[[ RECORDS SUPPLIED open ]]

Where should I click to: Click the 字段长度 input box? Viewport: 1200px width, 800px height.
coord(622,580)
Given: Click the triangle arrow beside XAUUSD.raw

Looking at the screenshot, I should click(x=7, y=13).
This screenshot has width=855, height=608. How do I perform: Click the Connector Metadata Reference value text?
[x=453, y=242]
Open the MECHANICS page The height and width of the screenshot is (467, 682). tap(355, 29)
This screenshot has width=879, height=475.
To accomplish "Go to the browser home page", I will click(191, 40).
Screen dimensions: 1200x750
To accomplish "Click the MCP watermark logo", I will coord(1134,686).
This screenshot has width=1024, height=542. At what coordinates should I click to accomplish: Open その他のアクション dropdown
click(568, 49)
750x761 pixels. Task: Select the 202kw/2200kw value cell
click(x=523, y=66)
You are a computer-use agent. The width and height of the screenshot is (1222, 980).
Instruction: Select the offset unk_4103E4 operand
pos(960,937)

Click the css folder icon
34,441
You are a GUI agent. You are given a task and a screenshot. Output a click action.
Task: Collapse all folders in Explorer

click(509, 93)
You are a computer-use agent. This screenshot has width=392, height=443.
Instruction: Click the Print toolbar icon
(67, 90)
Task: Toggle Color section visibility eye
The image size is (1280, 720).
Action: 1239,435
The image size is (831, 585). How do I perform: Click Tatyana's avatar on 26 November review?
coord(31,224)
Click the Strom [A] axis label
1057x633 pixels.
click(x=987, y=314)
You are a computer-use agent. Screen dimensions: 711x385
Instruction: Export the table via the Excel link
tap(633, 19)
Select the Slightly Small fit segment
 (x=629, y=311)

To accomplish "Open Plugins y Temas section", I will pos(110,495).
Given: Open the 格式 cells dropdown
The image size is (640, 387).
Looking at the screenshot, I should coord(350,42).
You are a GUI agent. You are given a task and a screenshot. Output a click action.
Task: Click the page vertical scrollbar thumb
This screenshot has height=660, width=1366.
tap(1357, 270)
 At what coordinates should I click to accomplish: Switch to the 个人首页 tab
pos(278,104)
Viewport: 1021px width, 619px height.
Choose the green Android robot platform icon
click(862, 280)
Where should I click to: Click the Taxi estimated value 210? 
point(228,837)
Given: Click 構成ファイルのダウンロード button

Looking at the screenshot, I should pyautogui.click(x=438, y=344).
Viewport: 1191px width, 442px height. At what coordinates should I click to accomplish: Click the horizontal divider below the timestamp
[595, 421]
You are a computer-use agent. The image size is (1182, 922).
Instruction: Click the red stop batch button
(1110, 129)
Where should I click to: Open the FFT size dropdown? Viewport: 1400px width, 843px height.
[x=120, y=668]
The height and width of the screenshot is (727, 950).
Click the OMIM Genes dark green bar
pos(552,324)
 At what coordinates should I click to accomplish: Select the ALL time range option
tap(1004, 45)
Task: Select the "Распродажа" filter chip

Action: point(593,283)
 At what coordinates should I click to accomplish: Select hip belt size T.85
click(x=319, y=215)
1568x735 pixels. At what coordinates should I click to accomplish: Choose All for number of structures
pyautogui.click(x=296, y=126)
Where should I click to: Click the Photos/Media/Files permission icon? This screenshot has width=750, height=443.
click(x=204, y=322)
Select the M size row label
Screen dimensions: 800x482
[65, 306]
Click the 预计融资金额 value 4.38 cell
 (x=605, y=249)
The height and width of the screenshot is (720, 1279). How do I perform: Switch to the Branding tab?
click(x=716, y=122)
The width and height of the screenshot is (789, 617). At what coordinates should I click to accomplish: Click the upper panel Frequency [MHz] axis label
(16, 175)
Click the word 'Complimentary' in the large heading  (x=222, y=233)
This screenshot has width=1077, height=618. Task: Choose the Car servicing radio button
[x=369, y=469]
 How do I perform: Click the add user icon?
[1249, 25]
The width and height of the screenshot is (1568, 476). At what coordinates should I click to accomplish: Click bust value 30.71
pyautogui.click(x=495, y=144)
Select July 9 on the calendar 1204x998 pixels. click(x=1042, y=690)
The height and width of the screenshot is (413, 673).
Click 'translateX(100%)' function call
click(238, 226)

[[ RECORDS SUPPLIED closed ]]

* **ACTIVITY**
Without skipping a line, print the listing once more exactly.

* **ANSWER BOX**
Where should I click to: Click the 字段长度 input box? Viewport: 1200px width, 800px height.
coord(622,580)
Given: Click the triangle arrow beside XAUUSD.raw

Looking at the screenshot, I should click(x=7, y=13).
This screenshot has width=855, height=608. How do I perform: Click the Connector Metadata Reference value text?
[x=453, y=242]
Open the MECHANICS page The height and width of the screenshot is (467, 682). tap(355, 29)
This screenshot has width=879, height=475.
To accomplish "Go to the browser home page", I will click(191, 40).
Screen dimensions: 1200x750
To accomplish "Click the MCP watermark logo", I will coord(1134,686).
This screenshot has width=1024, height=542. At what coordinates should I click to accomplish: Open その他のアクション dropdown
click(568, 49)
750x761 pixels. Task: Select the 202kw/2200kw value cell
click(x=523, y=66)
You are a computer-use agent. The width and height of the screenshot is (1222, 980).
Instruction: Select the offset unk_4103E4 operand
pos(960,937)

Click the css folder icon
34,441
You are a GUI agent. You are given a task and a screenshot. Output a click action.
Task: Collapse all folders in Explorer

click(509, 93)
You are a computer-use agent. This screenshot has width=392, height=443.
Instruction: Click the Print toolbar icon
(67, 90)
Task: Toggle Color section visibility eye
The image size is (1280, 720).
Action: 1239,435
The image size is (831, 585). How do I perform: Click Tatyana's avatar on 26 November review?
coord(31,224)
Click the Strom [A] axis label
1057x633 pixels.
click(x=987, y=314)
You are a computer-use agent. Screen dimensions: 711x385
Instruction: Export the table via the Excel link
tap(633, 19)
Select the Slightly Small fit segment
 (x=629, y=311)

To accomplish "Open Plugins y Temas section", I will pos(110,495).
Given: Open the 格式 cells dropdown
The image size is (640, 387).
Looking at the screenshot, I should coord(350,42).
You are a GUI agent. You are given a task and a screenshot. Output a click action.
Task: Click the page vertical scrollbar thumb
This screenshot has height=660, width=1366.
tap(1357, 270)
 At what coordinates should I click to accomplish: Switch to the 个人首页 tab
pos(278,104)
Viewport: 1021px width, 619px height.
Choose the green Android robot platform icon
click(862, 280)
Where should I click to: Click the Taxi estimated value 210? 
point(228,837)
Given: Click 構成ファイルのダウンロード button

Looking at the screenshot, I should pyautogui.click(x=438, y=344).
Viewport: 1191px width, 442px height. At what coordinates should I click to accomplish: Click the horizontal divider below the timestamp
[595, 421]
You are a computer-use agent. The image size is (1182, 922).
Instruction: Click the red stop batch button
(1110, 129)
Where should I click to: Open the FFT size dropdown? Viewport: 1400px width, 843px height.
[x=120, y=668]
The height and width of the screenshot is (727, 950).
Click the OMIM Genes dark green bar
pos(552,324)
 At what coordinates should I click to accomplish: Select the ALL time range option
tap(1004, 45)
Task: Select the "Распродажа" filter chip

Action: point(593,283)
 At what coordinates should I click to accomplish: Select hip belt size T.85
click(x=319, y=215)
1568x735 pixels. At what coordinates should I click to accomplish: Choose All for number of structures
pyautogui.click(x=296, y=126)
Where should I click to: Click the Photos/Media/Files permission icon? This screenshot has width=750, height=443.
click(x=204, y=322)
Select the M size row label
Screen dimensions: 800x482
[65, 306]
Click the 预计融资金额 value 4.38 cell
 (x=605, y=249)
The height and width of the screenshot is (720, 1279). How do I perform: Switch to the Branding tab?
click(x=716, y=122)
The width and height of the screenshot is (789, 617). At what coordinates should I click to accomplish: Click the upper panel Frequency [MHz] axis label
(16, 175)
Click the word 'Complimentary' in the large heading  (x=222, y=233)
This screenshot has width=1077, height=618. Task: Choose the Car servicing radio button
[x=369, y=469]
 How do I perform: Click the add user icon?
[1249, 25]
The width and height of the screenshot is (1568, 476). At what coordinates should I click to accomplish: Click bust value 30.71
pyautogui.click(x=495, y=144)
Select July 9 on the calendar 1204x998 pixels. click(x=1042, y=690)
The height and width of the screenshot is (413, 673).
Click 'translateX(100%)' function call
click(238, 226)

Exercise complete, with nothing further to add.